Exiting the café I’m hit by an amazing smell. Initially I think it’s the rotisserie van parked opposite but then notice behind me a massive bubbling vat of chicken in a tomato sauce. Next to it are huge tins of haricot beans. We guess it must be a variation on cassoulet on the go for lunchtime. Oh heck, it smells good. Maybe we could just hang around here all day? (I make a mental note that it is market day on a Sunday here and therefore need to plan a daytrip that passes through here at lunchtime.)
Out of town and out of the valley we’re back up on a plateau. Our direction has changed to slighty northeast for a while so the wind gives us a pleasant nudge along as we watch the sun break the horizon and the landscape come alive into vibrant colour. By the time we drop down into the Somme valley it’s grey and the air damp and cool. It’s no surprise, this is what was forecast. We’ve also turned south again, straight into the wind. The clear skies and sun up to now have been a bonus. As we join the gravel path along the Somme a few kilometres north of Amiens the predicted rain starts, lightly at first but much harder by the time we arrive at the war memorial in Amiens. We watch proceedings for a few minutes before finding a café near the cathedral to hide from the rain. Unfortunately we’re too early for lunch but I remember there is a spare pastry in my framebag. That keeps us going until we find the small supermarket on the way out of the city. Like the good audaxers we are we stand eating supermarket sandwiches in the drizzle.
We retrace our steps and raindrops back along the river to the edge of the city and start to climb out of the valley.
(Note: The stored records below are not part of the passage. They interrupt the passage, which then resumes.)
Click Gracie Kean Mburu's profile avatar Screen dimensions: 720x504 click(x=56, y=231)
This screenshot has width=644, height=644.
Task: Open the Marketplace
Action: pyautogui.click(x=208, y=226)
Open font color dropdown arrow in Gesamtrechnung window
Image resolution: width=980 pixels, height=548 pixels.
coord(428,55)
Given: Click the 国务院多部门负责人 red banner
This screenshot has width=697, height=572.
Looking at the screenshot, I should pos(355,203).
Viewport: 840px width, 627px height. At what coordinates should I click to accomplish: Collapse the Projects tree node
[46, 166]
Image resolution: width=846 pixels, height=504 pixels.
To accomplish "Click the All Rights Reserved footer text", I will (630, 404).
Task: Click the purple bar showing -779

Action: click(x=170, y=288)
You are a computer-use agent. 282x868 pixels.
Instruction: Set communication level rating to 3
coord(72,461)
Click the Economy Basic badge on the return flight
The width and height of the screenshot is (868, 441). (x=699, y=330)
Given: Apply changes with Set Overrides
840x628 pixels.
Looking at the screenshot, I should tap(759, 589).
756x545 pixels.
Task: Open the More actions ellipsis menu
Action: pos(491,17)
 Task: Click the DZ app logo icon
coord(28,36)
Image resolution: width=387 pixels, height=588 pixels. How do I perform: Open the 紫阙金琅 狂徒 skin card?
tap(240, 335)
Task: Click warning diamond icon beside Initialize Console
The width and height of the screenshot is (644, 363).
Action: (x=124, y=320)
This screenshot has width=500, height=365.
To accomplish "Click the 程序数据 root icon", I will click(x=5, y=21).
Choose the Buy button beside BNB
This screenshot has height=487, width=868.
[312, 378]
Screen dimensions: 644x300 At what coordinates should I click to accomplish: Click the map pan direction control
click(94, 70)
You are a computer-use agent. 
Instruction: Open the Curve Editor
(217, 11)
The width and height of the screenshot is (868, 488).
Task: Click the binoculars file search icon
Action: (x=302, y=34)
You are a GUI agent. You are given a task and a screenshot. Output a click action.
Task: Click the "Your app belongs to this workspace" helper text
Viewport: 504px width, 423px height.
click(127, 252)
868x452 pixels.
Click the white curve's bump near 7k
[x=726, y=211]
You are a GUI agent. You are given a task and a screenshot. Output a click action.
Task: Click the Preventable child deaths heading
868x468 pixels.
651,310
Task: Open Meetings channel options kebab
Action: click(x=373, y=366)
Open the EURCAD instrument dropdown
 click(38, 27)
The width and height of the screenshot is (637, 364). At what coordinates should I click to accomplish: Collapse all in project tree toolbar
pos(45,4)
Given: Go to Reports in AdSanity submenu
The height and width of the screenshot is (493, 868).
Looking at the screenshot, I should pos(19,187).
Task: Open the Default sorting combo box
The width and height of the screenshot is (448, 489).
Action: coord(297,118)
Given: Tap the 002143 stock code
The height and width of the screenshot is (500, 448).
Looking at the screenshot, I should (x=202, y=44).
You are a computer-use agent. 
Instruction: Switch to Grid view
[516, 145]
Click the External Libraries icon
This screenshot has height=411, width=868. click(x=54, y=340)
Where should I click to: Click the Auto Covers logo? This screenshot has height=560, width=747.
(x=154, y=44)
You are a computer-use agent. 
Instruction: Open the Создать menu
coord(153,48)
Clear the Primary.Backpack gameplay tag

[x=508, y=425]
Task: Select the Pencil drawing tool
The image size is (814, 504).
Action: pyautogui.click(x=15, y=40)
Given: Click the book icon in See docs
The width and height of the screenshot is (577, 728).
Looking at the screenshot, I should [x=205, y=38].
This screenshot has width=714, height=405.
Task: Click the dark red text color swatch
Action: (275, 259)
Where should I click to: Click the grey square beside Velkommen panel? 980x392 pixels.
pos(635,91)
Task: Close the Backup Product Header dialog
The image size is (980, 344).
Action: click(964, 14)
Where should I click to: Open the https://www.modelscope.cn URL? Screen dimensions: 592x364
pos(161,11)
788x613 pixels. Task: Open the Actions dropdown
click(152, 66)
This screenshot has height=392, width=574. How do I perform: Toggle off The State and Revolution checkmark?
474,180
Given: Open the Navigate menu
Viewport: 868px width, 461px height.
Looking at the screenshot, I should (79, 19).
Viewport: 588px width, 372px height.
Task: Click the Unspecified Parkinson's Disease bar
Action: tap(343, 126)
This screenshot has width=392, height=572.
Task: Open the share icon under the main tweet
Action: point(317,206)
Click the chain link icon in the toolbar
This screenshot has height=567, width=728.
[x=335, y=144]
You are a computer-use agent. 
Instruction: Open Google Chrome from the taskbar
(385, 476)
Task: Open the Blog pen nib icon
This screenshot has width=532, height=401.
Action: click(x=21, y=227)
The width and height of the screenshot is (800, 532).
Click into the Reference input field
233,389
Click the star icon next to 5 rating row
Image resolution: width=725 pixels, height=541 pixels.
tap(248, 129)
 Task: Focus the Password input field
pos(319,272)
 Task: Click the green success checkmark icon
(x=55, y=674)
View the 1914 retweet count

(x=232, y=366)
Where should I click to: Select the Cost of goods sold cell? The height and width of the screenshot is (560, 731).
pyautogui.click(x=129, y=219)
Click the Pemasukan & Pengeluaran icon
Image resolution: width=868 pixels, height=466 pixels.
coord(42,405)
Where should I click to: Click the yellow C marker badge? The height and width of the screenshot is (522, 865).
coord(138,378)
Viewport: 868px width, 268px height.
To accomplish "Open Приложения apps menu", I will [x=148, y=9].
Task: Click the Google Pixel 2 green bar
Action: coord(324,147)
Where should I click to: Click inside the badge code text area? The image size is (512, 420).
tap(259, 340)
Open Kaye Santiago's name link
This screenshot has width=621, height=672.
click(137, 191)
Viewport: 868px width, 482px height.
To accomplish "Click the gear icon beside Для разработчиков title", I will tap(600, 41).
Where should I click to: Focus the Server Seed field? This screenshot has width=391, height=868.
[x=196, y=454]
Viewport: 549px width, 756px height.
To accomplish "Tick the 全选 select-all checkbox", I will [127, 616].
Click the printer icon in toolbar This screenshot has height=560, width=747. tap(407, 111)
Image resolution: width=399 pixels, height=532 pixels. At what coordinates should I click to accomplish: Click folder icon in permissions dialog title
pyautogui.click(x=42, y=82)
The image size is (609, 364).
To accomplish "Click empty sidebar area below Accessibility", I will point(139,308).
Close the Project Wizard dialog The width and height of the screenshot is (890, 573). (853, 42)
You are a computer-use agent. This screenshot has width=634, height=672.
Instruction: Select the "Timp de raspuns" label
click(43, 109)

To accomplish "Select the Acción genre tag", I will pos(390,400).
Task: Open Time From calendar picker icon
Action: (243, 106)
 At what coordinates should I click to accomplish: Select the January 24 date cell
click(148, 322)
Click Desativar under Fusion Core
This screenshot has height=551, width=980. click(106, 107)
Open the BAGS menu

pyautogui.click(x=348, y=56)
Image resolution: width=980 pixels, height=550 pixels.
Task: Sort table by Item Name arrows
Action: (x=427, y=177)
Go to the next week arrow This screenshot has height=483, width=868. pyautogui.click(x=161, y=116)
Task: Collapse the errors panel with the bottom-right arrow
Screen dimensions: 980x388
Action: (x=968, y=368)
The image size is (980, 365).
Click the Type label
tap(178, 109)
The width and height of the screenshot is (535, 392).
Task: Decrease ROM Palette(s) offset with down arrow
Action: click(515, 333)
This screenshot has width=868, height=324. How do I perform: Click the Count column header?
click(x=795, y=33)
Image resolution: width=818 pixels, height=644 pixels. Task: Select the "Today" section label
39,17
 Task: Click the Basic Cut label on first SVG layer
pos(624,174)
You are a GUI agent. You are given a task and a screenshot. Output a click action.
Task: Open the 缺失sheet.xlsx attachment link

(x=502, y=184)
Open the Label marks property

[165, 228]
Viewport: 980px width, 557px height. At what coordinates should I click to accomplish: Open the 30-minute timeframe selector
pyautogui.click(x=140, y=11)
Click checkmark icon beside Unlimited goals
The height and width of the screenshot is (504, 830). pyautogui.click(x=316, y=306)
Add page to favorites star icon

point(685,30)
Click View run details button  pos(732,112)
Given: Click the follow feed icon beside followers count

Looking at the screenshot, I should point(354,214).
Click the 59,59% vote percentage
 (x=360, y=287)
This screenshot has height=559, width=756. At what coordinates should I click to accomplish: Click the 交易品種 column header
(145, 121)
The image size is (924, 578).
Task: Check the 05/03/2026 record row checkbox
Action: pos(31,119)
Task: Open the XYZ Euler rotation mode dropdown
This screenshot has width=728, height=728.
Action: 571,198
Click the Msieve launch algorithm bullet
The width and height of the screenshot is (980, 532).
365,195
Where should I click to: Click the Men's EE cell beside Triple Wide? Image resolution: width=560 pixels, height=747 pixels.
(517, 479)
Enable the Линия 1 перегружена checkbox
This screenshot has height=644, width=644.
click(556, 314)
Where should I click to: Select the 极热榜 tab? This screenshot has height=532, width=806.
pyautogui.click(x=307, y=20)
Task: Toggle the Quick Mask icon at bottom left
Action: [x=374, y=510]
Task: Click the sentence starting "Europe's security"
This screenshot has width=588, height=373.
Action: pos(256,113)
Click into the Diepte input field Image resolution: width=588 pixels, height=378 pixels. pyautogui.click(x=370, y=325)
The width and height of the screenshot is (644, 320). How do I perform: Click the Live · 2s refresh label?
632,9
The next 40km are on the D211 and I know it well having ridden it three or four times previously. It’s a main road but quiet, and undulates back to the Bresle valley. I’ve always managed to ride it fairly fast even on bikes loaded with panniers so think we’ll get back to Dieppe in plenty of time for a warm meal and a bottle of wine before zonking out on the ferry home.
I forgot to factor in the wind.
As soon as we hit the D211 we are also hit in the face by the wind. We have to pedal down the hills, and my favourite section of road which is flat and passes through those lovely little avenues of trees you get on French roads is an absolute teeth grinding slog into the wind. Our average speed is dismal. Simon mentions that at least the audax time limit is generous. I point out that the DFDS ferry schedule isn’t. On the plus side the rain stops and the sun almost comes out again.
All the village and town war memorials we pass on the way back have fresh wreaths and tricolours flying, and it seems every village has a memorial. In one town posters line the road with photos of the dead, the same family name repeated. Even the smallest villages have monuments to the lost.
The shop and the bar in the village in the valley aren’t open so our bags are emptied of remaining food before we embark on the final quarter of the ride. Not only will the wind still be against us but so will the terrain. I know this next section is much hillier than anything we’ve encountered today. Not large hills but a constant up and down, and with 160km in the legs, the last forty into the wind. Some quick sums and we’re good to catch the ferry but time for a meal is off the table.
In fact we tumble down the rough back street into Dieppe with only ten minutes to spare. Time enough to grab a baguette, some cheese, and some ham, from a corner shop. Straight through check-in and passport control and onto the ferry. Pints are purchased and we tuck into dinner.